The agreement between Hogan and the investors was basically the same, but the amount of return each was promised differed, documents said. No investor has received a return on principal.

Hogan also misrepresented to investors that work had started on the Crow Reservation, that the project was moving forward or near completion when, in fact, it had not begun.

In 2005, Damitio said on a residential loan application that she was vice president for energy development with Hogan & Associates and earned $19,300 a month salary, documents said. In another residential loan application seven months later, Damitio said she was vice president of Hogan & Associates and had a monthly salary of $24,200.

“The main source of money in the Hogan & Associates bank accounts was from investors,” the documents said.

Rebecca Wilder, a spokeswoman for the Arizona Corporation Commission, said Hogan and Damitio have 10 business days to respond and to request a hearing before an administrative law judge. After a hearing, the judge makes recommendations to the commissioners.
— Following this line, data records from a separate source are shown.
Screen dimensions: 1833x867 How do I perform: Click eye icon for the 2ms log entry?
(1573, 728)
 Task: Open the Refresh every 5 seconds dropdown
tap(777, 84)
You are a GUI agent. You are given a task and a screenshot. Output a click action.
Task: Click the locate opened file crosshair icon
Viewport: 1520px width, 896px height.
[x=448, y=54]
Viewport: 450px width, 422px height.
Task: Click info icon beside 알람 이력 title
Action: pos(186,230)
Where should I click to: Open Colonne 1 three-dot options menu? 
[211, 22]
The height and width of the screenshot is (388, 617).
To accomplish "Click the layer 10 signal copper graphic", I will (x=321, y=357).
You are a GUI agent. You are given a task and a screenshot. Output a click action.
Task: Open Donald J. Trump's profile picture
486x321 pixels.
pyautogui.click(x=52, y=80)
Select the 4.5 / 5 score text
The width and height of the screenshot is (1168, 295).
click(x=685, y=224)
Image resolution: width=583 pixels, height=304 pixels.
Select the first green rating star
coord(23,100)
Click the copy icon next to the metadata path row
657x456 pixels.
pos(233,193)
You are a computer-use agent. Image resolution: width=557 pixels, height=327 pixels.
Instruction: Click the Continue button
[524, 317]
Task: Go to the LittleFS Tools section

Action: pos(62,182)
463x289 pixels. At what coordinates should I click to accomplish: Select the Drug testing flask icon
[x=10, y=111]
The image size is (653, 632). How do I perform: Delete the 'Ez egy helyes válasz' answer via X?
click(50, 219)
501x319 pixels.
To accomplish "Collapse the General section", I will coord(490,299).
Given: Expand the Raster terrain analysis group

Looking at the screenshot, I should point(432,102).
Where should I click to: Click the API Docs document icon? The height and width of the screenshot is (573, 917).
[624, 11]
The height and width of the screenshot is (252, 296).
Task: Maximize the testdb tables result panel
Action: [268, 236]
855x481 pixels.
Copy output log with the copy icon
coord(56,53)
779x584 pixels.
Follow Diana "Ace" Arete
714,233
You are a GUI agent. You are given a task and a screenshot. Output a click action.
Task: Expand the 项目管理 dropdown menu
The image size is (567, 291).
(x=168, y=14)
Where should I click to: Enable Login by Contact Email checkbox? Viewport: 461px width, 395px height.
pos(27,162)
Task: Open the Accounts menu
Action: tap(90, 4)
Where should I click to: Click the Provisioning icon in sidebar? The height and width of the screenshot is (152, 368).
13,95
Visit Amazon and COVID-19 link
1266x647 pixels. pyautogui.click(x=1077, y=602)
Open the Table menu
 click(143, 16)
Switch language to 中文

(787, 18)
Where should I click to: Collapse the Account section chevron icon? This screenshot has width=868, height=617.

The commissioners can approve or amend an order.

The Securities Division is seeking administrative penalties of a maximum $5,000 per violation and restitution.

In 2008, Hogan was found to have violated securities laws in Virginia after an investor there filed a complaint against him. The Virginia State Corporation Commission ordered Hogan and his company to pay $95,000 in civil penalties plus $13,117 for the cost of the investigation. It is unclear whether Hogan has complied.